## ASSIGNMENT
Starting at the line with "Instruction: Click the Find" and going on through the line with "This screenshot has height=424, width=753.", reproduce each line in the records below exactly and nothing more.

## GIVEN DATA

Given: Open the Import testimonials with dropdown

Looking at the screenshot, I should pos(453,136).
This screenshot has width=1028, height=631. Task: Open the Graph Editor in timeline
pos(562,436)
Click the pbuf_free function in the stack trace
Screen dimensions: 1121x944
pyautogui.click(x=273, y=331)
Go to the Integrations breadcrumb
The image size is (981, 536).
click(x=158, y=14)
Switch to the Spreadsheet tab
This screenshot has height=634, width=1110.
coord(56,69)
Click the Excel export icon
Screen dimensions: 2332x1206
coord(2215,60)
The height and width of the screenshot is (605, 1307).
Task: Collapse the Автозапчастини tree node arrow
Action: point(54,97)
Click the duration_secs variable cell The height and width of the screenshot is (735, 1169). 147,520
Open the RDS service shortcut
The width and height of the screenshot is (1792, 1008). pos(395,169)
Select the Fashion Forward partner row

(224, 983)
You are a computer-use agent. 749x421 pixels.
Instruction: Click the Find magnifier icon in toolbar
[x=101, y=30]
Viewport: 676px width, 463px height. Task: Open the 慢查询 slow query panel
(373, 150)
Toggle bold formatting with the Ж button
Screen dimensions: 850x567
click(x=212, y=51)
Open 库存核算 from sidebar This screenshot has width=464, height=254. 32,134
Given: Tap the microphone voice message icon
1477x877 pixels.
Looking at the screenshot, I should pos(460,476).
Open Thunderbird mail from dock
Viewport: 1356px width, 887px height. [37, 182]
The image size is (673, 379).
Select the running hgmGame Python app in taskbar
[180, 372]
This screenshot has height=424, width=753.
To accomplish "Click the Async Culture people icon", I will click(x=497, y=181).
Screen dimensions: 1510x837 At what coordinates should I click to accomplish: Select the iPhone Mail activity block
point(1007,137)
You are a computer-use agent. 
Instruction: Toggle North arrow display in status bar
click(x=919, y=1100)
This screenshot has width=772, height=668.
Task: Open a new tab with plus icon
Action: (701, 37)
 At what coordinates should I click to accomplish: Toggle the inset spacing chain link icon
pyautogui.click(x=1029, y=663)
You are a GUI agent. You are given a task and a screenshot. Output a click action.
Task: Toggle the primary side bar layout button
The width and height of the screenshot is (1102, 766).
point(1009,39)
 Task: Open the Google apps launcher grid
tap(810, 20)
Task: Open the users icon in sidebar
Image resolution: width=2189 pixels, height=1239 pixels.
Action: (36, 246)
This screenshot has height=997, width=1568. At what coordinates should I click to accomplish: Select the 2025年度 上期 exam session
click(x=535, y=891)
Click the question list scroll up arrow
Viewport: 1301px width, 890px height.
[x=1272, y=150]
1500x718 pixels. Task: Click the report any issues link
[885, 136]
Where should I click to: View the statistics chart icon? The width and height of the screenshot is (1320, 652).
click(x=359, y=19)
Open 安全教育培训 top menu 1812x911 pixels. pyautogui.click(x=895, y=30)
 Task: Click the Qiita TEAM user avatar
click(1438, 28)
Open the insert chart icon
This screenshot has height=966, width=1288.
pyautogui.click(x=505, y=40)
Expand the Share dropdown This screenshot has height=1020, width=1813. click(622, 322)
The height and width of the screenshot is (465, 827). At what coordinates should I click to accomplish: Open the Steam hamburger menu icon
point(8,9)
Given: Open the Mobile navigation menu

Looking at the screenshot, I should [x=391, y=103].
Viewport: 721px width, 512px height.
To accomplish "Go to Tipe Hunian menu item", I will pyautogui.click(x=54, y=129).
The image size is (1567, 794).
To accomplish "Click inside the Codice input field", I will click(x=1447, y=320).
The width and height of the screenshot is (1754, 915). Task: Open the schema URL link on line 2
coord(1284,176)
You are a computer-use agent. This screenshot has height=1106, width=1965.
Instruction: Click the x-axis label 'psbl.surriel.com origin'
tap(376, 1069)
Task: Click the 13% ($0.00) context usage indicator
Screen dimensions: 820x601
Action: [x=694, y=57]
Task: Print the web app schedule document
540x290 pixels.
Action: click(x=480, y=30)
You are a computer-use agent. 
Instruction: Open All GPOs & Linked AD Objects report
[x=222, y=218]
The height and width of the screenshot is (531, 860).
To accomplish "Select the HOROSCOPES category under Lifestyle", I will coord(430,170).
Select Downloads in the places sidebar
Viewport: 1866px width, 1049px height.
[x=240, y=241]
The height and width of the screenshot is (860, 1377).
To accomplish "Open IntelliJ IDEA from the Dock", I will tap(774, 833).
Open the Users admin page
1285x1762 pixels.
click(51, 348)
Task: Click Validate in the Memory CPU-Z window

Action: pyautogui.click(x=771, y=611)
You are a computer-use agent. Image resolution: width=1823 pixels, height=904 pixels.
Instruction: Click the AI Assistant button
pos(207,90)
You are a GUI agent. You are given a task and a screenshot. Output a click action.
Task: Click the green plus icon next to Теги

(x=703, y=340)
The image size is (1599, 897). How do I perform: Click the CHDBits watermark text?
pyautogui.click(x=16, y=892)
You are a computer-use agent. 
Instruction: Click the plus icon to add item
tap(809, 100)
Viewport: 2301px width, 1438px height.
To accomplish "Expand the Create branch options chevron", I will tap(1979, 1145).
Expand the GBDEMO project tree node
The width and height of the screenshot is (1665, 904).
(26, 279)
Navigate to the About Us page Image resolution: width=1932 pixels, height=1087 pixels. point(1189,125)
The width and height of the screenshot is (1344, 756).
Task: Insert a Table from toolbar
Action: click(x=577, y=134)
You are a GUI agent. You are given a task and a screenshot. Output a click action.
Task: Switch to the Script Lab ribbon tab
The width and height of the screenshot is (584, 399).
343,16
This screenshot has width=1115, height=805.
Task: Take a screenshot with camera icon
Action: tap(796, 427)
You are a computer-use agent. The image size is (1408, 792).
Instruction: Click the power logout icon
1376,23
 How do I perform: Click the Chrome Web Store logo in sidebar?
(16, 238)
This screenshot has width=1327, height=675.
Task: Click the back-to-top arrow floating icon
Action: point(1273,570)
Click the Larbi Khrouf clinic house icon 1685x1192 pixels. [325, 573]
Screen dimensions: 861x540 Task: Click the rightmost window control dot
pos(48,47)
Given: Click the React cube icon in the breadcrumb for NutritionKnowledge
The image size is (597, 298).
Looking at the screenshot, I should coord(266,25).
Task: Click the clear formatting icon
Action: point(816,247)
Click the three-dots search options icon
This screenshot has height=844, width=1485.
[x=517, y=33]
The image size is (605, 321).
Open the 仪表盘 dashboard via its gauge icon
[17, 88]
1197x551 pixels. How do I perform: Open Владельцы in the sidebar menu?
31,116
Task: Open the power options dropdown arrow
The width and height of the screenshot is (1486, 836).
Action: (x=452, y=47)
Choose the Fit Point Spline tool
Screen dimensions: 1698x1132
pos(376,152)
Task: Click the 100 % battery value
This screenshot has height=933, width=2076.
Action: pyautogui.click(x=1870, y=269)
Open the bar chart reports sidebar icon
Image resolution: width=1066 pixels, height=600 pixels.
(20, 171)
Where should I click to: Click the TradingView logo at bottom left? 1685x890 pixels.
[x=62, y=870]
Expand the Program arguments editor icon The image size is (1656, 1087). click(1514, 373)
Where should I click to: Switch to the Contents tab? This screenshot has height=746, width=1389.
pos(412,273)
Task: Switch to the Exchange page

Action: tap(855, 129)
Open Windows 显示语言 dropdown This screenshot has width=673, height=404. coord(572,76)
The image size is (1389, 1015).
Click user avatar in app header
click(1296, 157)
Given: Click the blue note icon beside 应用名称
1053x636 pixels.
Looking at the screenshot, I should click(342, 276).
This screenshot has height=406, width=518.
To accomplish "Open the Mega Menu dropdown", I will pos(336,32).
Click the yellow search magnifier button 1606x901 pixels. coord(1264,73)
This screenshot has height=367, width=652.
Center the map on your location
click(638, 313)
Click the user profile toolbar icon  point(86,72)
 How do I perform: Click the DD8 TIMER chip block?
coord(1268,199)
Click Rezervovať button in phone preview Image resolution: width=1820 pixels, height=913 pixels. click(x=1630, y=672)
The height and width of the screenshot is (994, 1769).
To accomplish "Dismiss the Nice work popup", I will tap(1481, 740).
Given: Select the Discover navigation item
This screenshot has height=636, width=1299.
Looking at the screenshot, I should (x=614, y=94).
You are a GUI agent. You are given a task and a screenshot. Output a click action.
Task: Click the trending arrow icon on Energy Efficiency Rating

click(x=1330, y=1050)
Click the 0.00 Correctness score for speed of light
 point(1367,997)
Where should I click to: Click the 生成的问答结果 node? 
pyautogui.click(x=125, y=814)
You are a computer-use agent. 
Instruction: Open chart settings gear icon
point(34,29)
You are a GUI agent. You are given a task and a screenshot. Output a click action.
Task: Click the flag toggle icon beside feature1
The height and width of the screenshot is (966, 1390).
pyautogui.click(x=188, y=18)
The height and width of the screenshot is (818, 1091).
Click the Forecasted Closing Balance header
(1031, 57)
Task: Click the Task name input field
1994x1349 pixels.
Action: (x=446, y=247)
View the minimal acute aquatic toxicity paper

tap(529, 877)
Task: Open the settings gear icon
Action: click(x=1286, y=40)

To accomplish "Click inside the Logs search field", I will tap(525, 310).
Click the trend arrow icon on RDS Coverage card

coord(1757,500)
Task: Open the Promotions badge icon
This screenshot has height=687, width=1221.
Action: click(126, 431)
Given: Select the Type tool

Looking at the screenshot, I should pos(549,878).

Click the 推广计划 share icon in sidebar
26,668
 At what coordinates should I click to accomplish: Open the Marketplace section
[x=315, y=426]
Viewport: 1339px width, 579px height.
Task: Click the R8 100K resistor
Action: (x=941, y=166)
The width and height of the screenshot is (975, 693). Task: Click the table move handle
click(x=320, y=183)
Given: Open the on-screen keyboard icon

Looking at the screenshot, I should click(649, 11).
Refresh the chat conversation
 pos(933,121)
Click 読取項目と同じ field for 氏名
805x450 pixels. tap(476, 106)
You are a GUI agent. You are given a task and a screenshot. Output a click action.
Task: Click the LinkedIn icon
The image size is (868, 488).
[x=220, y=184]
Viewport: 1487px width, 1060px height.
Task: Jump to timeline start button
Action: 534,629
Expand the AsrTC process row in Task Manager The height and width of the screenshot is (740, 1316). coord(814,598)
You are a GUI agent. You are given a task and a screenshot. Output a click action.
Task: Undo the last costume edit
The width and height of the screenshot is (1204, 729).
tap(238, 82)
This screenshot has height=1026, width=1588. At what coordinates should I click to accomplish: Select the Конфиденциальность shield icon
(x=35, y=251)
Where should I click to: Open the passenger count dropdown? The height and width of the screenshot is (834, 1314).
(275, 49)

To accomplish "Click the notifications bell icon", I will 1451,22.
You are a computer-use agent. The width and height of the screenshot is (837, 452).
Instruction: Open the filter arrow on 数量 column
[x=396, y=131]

## SOLVED EXERCISE
Instruction: Click the Find magnifier icon in toolbar
[x=101, y=30]
Viewport: 676px width, 463px height. Task: Open the 慢查询 slow query panel
(373, 150)
Toggle bold formatting with the Ж button
Screen dimensions: 850x567
click(x=212, y=51)
Open 库存核算 from sidebar This screenshot has width=464, height=254. 32,134
Given: Tap the microphone voice message icon
1477x877 pixels.
Looking at the screenshot, I should pos(460,476).
Open Thunderbird mail from dock
Viewport: 1356px width, 887px height. [37, 182]
The image size is (673, 379).
Select the running hgmGame Python app in taskbar
[180, 372]
This screenshot has height=424, width=753.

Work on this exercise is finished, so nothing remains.